Photograph of Inés Valdez Tappata

INÉS VALDEZ
Associate Professor, Department of Political Science
Project title:
Human Rights and Cultures of Empire: Labor Rights, Migrant Rights and the Origin of Contemporary Democracy
Project abstract: Valdez’s project explores the imperial genealogy of labor and immigrant rights during the late nineteenth and early-twentieth centuries. During this period, the white working class in the U.S. and English settler colonies — both foreign and native — adopted imperial discourses of racial hierarchy to exclude migrants of color from jobs and land, shaping the meaning of popular sovereignty.

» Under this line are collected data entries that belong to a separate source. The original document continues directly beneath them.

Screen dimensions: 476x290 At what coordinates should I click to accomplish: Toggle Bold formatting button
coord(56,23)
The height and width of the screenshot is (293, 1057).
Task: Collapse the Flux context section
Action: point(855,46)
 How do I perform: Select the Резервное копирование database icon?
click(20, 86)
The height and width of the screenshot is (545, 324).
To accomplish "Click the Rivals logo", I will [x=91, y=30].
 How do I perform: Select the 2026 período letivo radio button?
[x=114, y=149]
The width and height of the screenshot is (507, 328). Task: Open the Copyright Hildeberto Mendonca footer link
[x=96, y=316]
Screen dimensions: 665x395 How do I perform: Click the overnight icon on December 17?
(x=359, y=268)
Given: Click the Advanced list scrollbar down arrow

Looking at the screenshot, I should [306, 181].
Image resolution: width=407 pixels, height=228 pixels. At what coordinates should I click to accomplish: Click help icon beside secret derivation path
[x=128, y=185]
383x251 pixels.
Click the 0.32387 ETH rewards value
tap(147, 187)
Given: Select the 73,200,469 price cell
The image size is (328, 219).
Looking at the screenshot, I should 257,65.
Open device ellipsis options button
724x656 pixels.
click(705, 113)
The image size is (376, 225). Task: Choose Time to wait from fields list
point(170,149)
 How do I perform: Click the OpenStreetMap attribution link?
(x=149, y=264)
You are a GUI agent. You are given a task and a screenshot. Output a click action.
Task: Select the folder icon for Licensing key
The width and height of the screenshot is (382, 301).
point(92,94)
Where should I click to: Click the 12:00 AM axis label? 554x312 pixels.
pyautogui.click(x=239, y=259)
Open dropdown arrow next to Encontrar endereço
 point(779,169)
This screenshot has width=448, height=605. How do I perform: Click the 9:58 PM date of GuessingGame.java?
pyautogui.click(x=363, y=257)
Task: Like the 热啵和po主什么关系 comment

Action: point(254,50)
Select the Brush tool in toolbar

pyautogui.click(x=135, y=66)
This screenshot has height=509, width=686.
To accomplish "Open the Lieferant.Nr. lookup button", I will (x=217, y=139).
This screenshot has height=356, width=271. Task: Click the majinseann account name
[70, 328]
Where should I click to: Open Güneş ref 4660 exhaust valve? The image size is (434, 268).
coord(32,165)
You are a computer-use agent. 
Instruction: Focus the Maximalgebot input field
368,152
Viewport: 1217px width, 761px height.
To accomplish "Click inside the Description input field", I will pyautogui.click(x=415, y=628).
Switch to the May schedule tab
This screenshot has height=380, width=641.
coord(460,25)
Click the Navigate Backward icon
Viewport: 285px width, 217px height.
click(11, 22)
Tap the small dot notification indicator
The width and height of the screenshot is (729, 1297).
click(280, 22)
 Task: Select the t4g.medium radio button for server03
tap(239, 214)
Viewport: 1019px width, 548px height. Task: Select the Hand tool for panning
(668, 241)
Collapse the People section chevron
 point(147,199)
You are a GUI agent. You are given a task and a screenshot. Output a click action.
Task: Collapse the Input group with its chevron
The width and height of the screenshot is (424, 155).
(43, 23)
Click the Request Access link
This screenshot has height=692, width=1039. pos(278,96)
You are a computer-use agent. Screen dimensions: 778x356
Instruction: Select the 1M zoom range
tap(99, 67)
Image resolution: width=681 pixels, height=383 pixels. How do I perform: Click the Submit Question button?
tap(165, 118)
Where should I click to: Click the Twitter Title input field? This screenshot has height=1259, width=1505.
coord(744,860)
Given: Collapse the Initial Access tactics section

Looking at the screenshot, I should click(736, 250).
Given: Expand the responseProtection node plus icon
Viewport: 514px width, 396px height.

Photograph of Sarah Van Beurden

SARAH VAN BEURDEN 
Associate Professor, Departments of History African and African American Studies
Project title:
Rights and Restitution: The Past and Future of Cultural Heritage
Project abstract: Van Beurden will develop her project on the repatriation of Belgian colonial collections by addressing the distance between the theory of human rights and UNESCO regulations on cultural heritage and the persistent demands for the restitution of African colonial collections that have recently reemerged in force.
 

Photograph of Joel Wainwright

JOEL WAINWRIGHT
Professor, Department of Geography
Project title:
Race, Space and the Formation of Law in Belize
Project abstract: Does sovereignty always precede the rule of law, or does the rule of law produce sovereignty? In his study of the colonization of indigenous lands of the Americas, Wainwright hypothesizes that the rule of law arrives as a means of ordering space, bodies and justice, realizing an immanent structure of racial difference.